• Assignment: With pictures left out, only the lines from the one containing "Select the monitor dashboard sidebar icon" through the end of the records should be reproduced exactly, please.

[Saved data entries]
-- Opening Marker --

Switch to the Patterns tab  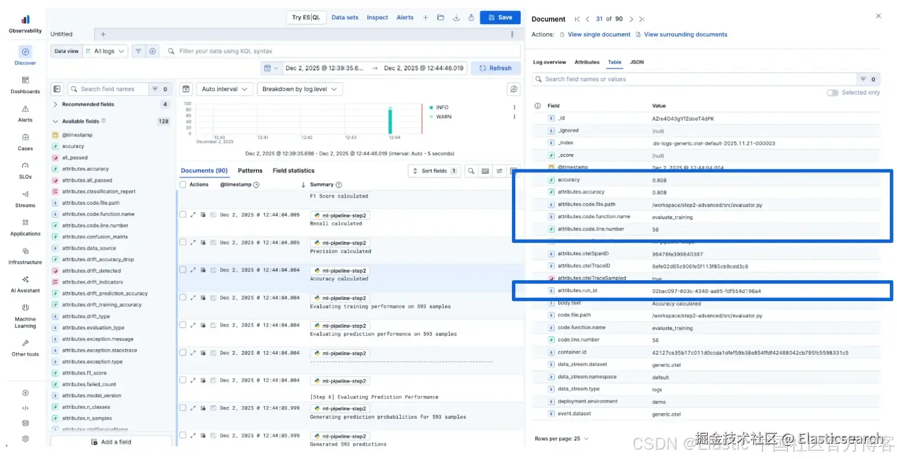[250, 171]
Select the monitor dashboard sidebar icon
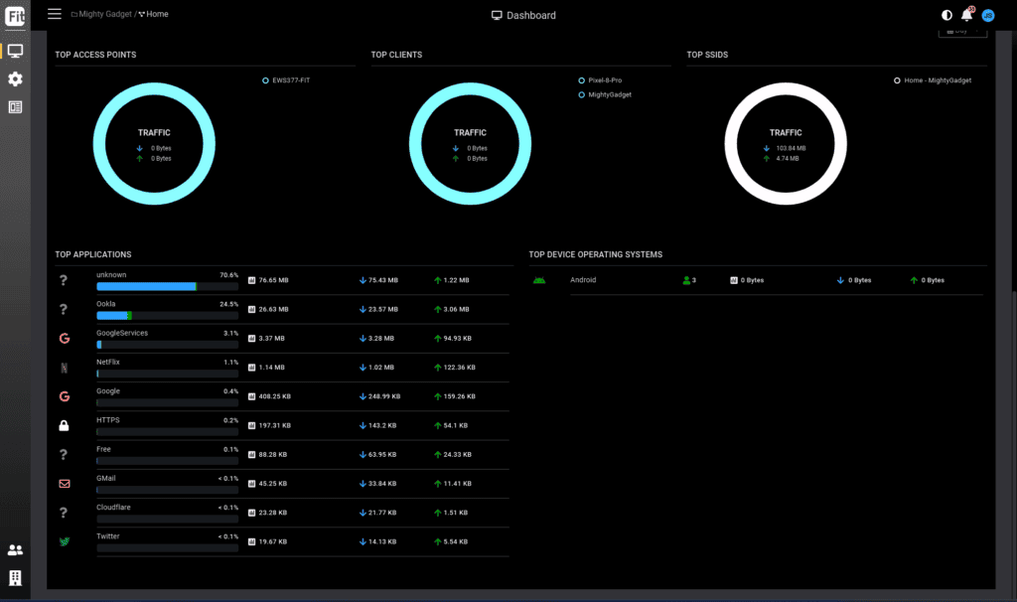 pyautogui.click(x=15, y=50)
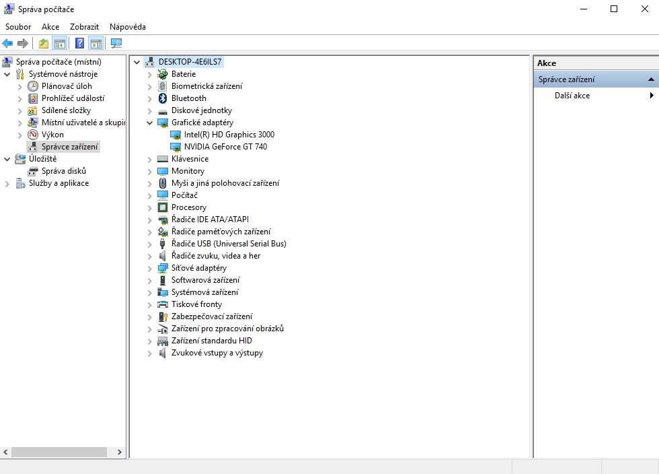This screenshot has width=659, height=474.
Task: Select the Intel(R) HD Graphics 3000 adapter
Action: point(229,135)
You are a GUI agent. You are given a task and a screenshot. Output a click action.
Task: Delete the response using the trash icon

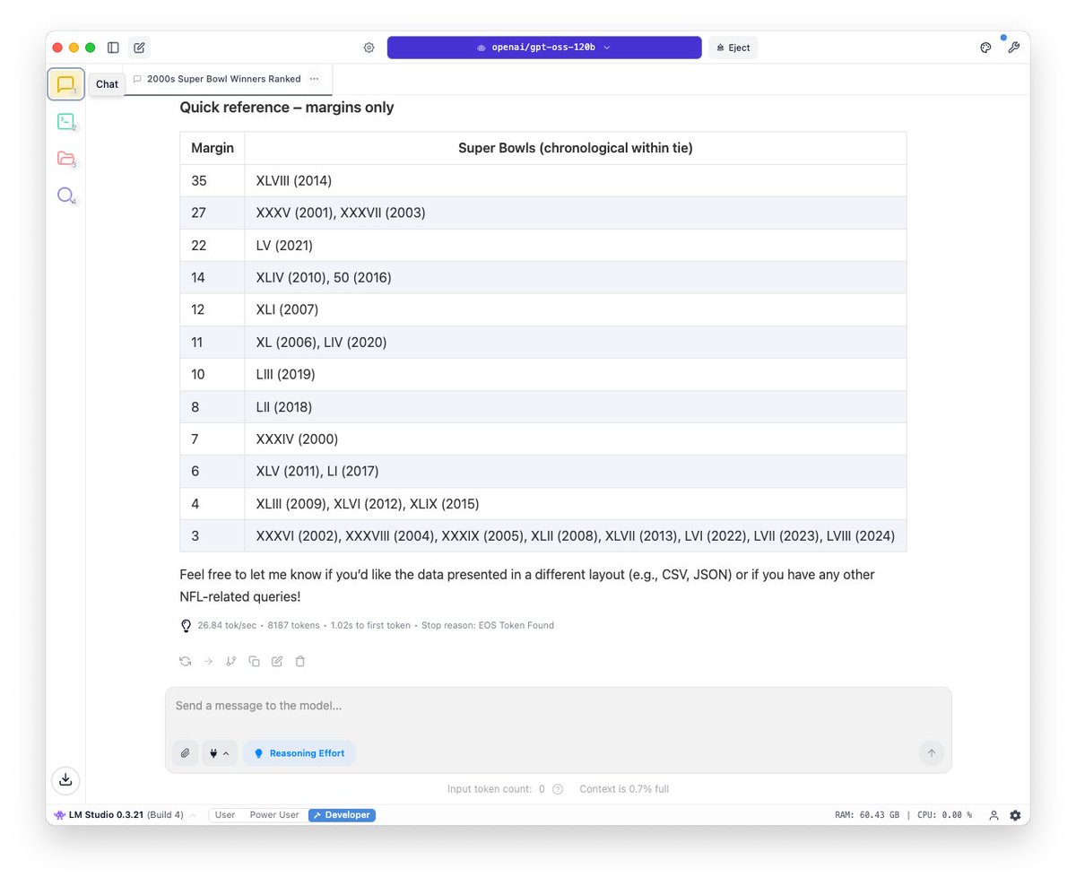299,661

-- Closing Marker --

• Response to the task:
Select the monitor dashboard sidebar icon
 pyautogui.click(x=15, y=50)
This screenshot has width=659, height=474.
Task: Select the Intel(R) HD Graphics 3000 adapter
Action: point(229,135)
You are a GUI agent. You are given a task and a screenshot. Output a click action.
Task: Delete the response using the trash icon

299,661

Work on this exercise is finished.